’An extraordinarily positive result’, says SES managing director Dr Susanne Nonnen. ’Five years ago, we decided to take action to get young people safely through their training. Of course, we also help with other problems, not only when there is danger of discontinuation of an apprenticeship.’
Many training contracts are prematurely dissolved in Germany. In the national average, every fifth young person fails to complete their training. Although there are numerous projects offering support, VerA goes one step further by ensuring tailored support. The VerA initiative was launched at end 2008 by SES, a leading German volunteer organisation for retired specialists and management. What makes VerA so special is the tandem model: as a rule, each trainee is assigned a voluntary training mentor for one-to-one assistance.

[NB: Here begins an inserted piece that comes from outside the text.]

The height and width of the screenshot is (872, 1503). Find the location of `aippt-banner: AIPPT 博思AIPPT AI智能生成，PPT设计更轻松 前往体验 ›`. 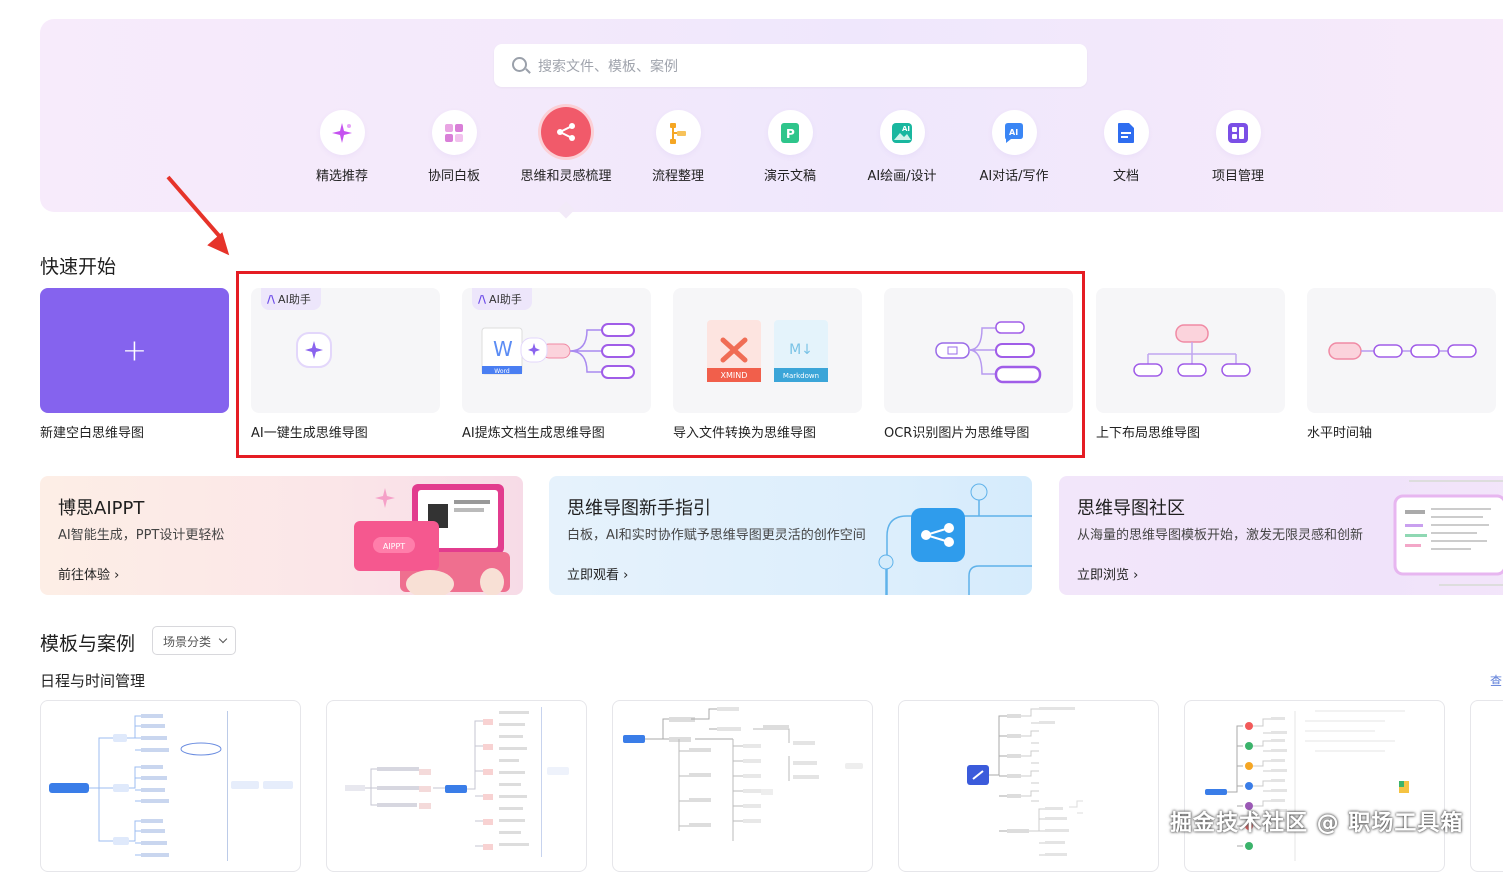

aippt-banner: AIPPT 博思AIPPT AI智能生成，PPT设计更轻松 前往体验 › is located at coordinates (282, 536).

These mentors are specially trained SES experts. More than 2 000 of the current over 11 000 retired experts registered at SES have undertaken this special training. ’We also value the interest shown by experts as a great success’, says Ms Nonnen.
In VerA, help becomes tangible: for instance, an experienced carpenter supports a carpenter-to-be, a banker supports a 'budding' beautician, a master baker or pastry chef supports a masonry apprentice. As observed over the years, it is the expert’s professional and social competence that makes training mentoring so successful. The important aspect is that mentors and 'their' trainees get on well together. If the chemistry is right and if both parties are prepared to tackle problems, a first important step in the right direction has beentaken.